Task item:
Once the data has been read, restate all of it exactly.

──────────────────────────────

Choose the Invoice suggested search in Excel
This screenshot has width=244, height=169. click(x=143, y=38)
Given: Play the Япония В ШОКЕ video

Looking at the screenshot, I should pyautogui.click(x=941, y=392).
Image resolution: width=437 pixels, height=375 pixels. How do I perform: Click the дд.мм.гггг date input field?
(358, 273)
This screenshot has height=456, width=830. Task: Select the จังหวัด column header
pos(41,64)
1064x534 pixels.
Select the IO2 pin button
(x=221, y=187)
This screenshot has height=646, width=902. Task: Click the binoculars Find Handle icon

──────────────────────────────

Solution to the problem:
Choose the Invoice suggested search in Excel
This screenshot has width=244, height=169. click(x=143, y=38)
Given: Play the Япония В ШОКЕ video

Looking at the screenshot, I should pyautogui.click(x=941, y=392).
Image resolution: width=437 pixels, height=375 pixels. How do I perform: Click the дд.мм.гггг date input field?
(358, 273)
This screenshot has height=456, width=830. Task: Select the จังหวัด column header
pos(41,64)
1064x534 pixels.
Select the IO2 pin button
(x=221, y=187)
This screenshot has height=646, width=902. Task: Click the binoculars Find Handle icon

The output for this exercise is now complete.